Audit fees growth lags corporate expansion in India
Apr 3, 2024
Synopsis
While the audit fee hike is marginal, the sharply increasing complexity in business operations, heightened regulatory oversight on listed companies, growing complexity in reporting requirements, and escalating talent and organisation costs every year are putting auditors in a tough spot.
Audit fees for Nifty 500 companies increased by a modest 28% between 2018 and 2023, indicating that they have lagged behind their growth and operational performance, as market capitalisation grew 92.75%, net sales rose 83.7%, and profit after tax (PAT) increased 126.2%. According to data provided by Prime Database, audit fees grew from ₹1,114 crore in FY18 to ₹1,430 crore in FY23 for Nifty 500 companies and from ₹404 crore to ₹466 crore for Nifty 50 companies.
While the audit fee hike is marginal, the sharply increasing complexity in business operations, heightened regulatory oversight on listed companies, growing complexity in reporting requirements, and escalating talent and organisation costs every year are putting auditors in a tough spot.

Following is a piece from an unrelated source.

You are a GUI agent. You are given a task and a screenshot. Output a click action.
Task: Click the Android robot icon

And one of the key reasons why auditors are not in a position to demand an adequate fee has been the Companies Law-mandated audit rotation every five years. Audit committees and CFOs leverage the competitiveness between the firms to keep fee hikes low. Simultaneously, companies are imposing tighter deadlines on auditors to complete reporting processes, exacerbating costs and work pressure.
Sanjeev Krishan, chairperson of PwC India, says that at a time Indian businesses face the dual challenge of managing intricate regulatory landscapes and navigating disruptions to create stakeholder outcomes, trust becomes paramount. "If trust underpins all organisational actions leading to larger outcomes, it should command a premium," he said.

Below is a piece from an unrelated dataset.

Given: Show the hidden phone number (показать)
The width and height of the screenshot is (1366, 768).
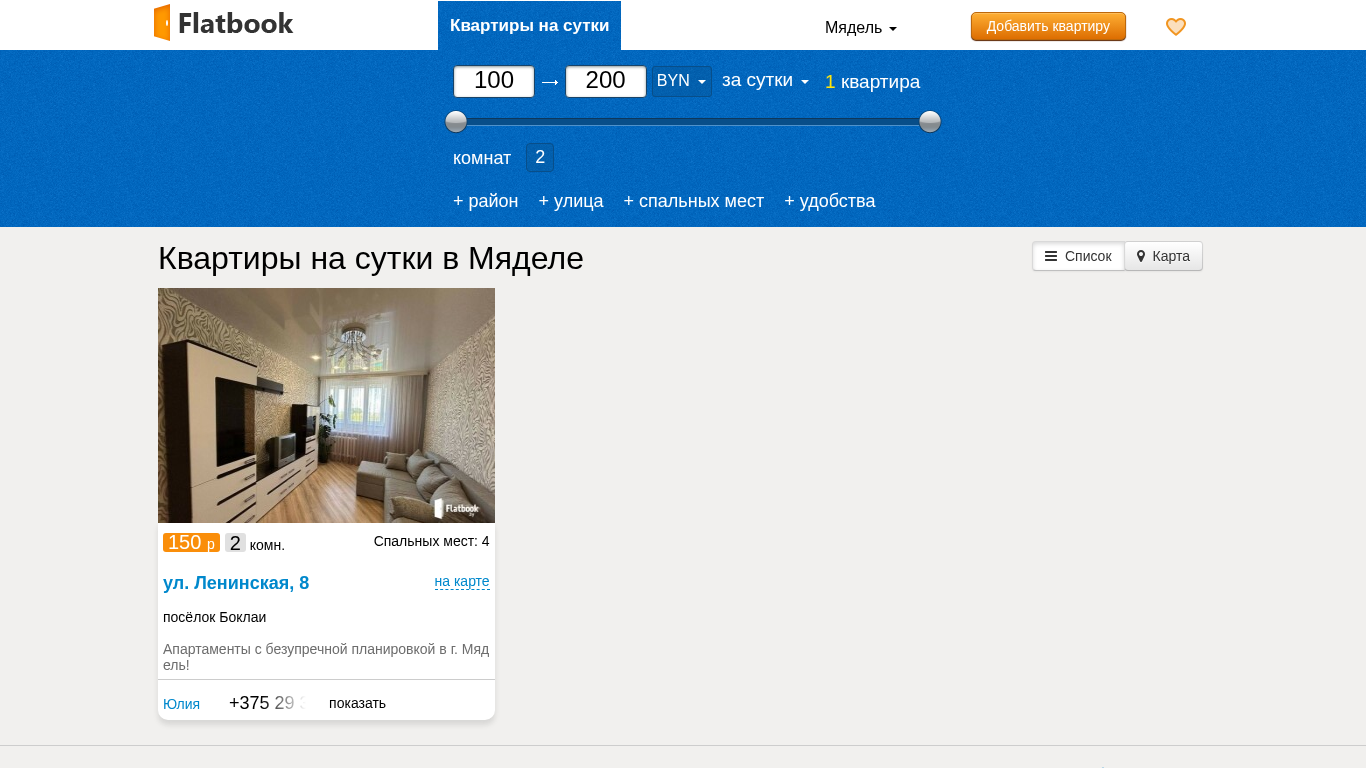Looking at the screenshot, I should 357,703.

Even NFRA chairman Ajay Bhushan Pandey stated in a recent conference that despite working under intense pressure, Indian auditors receive inadequate compensation. He remarked that several companies are listed on the NYSE and the Indian stock exchange, and there was a significant difference in audit fees received by auditors abroad compared to those in India, despite the tasks being essentially the same.
Sudhir Soni, head of audit at BSR & Co, says that expectations from auditors are rising, but it's not translating into audit fees. "Conducting a high-quality audit requires many components: good talent, technology, and robust quality management processes. And that requires continued investment in all three areas, but the low fee levels can become a challenge," he said. But a few companies are bucking the trend and are even willing to pay a premium to auditors for timely and thorough reporting.
"India is among the lowest audit fee markets as compared to other countries, despite the effort, complexity and risks involved. However, there are companies, who are willing to recognise the quality of talent, sector expertise and technology-enabled insights offered by an audit firm," said Arvind Sethi, national leader, SR Batliboi & Co.
Audit fees in India are notably lower compared to the US and UK markets. For instance, for all listed companies on the FTSE in the UK, the audit fee increased by 75% between 2018 and 2023, reflecting a compound annual growth rate (CAGR) of 11.82%.
Clients are increasingly asking audit firms to reduce billing hours through the utilisation of technology. However, this presents a dilemma as it necessitates investment in technology, such as software licences and data storage, which could become problematic given the current fee levels.